| EXERCISE |
Starting with the line that contains "This screenshot has width=465, height=372.", give again exactly and only each line through the end of the records; include the last line and exclude pictures.

Collected data entries
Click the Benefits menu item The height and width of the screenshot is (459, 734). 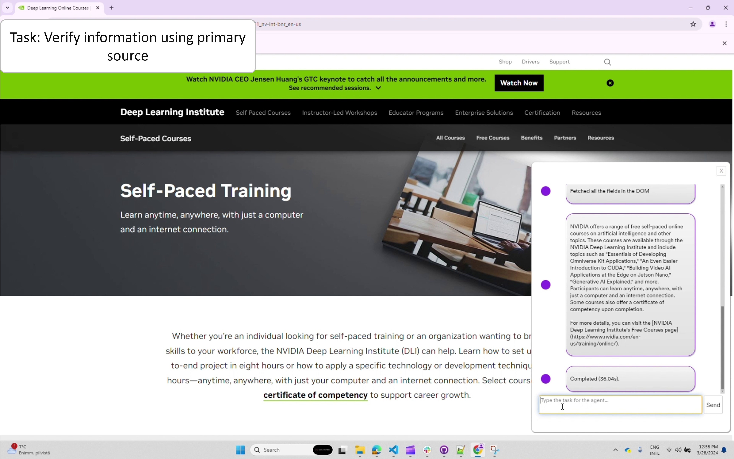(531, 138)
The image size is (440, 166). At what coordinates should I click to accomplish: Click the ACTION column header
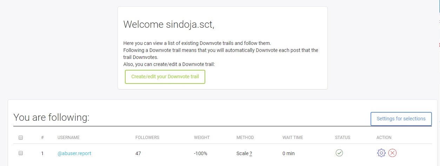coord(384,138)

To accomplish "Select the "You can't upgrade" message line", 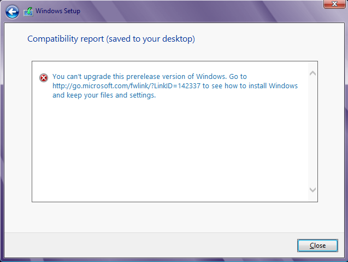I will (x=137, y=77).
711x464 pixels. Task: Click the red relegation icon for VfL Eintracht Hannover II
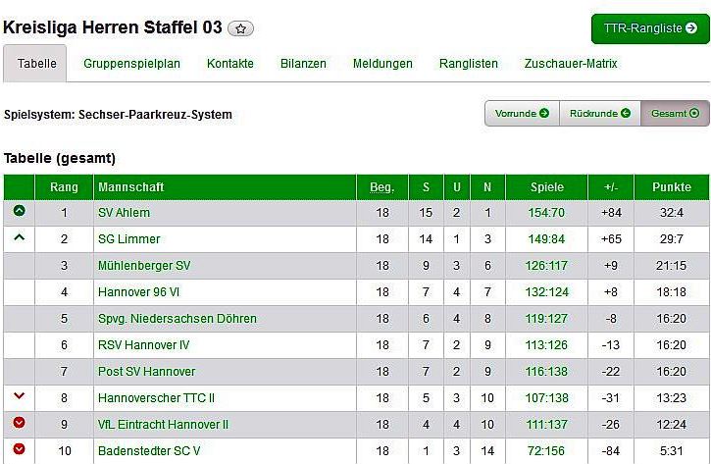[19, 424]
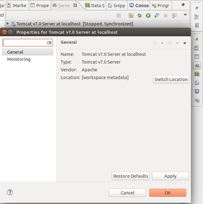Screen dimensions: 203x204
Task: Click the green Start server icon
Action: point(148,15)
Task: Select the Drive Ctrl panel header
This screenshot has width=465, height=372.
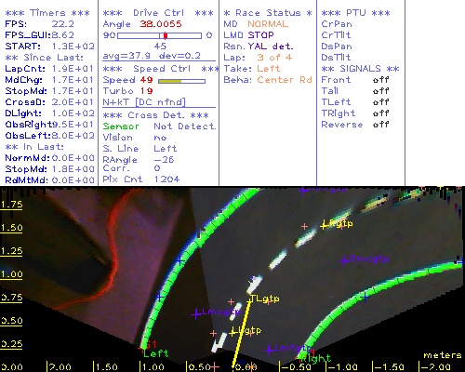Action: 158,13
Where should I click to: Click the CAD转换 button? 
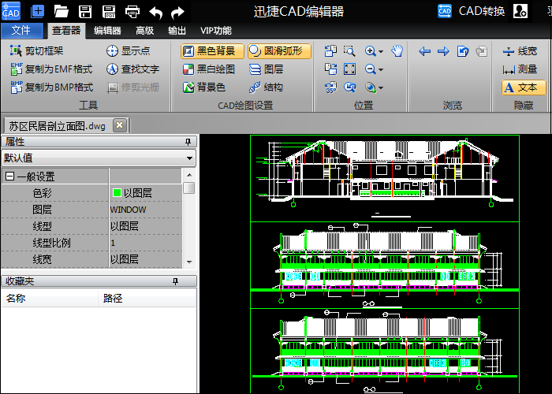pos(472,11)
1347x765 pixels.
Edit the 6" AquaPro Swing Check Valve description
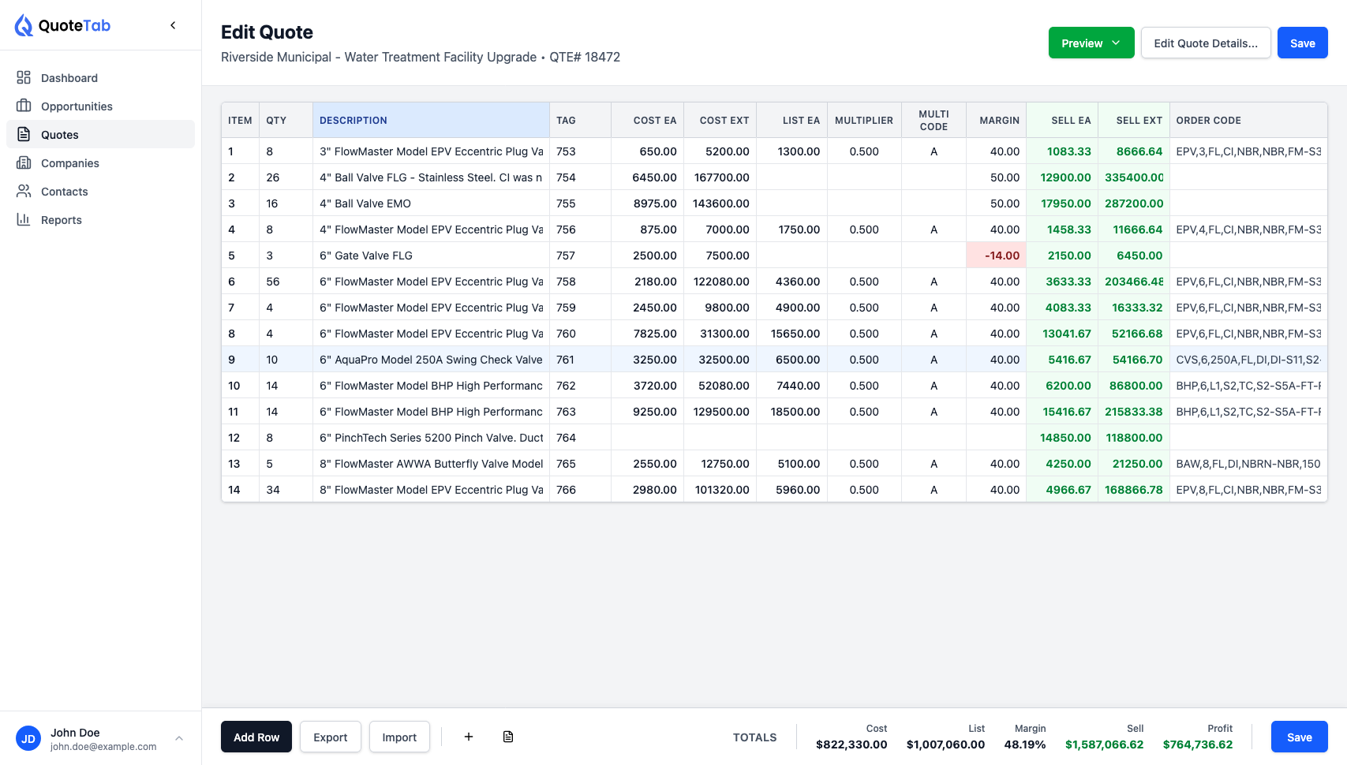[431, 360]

| SOLUTION |
This screenshot has width=465, height=372.
Action: 158,13
Where should I click to: Click the CAD转换 button? 
pos(472,11)
1347x765 pixels.
Edit the 6" AquaPro Swing Check Valve description
[431, 360]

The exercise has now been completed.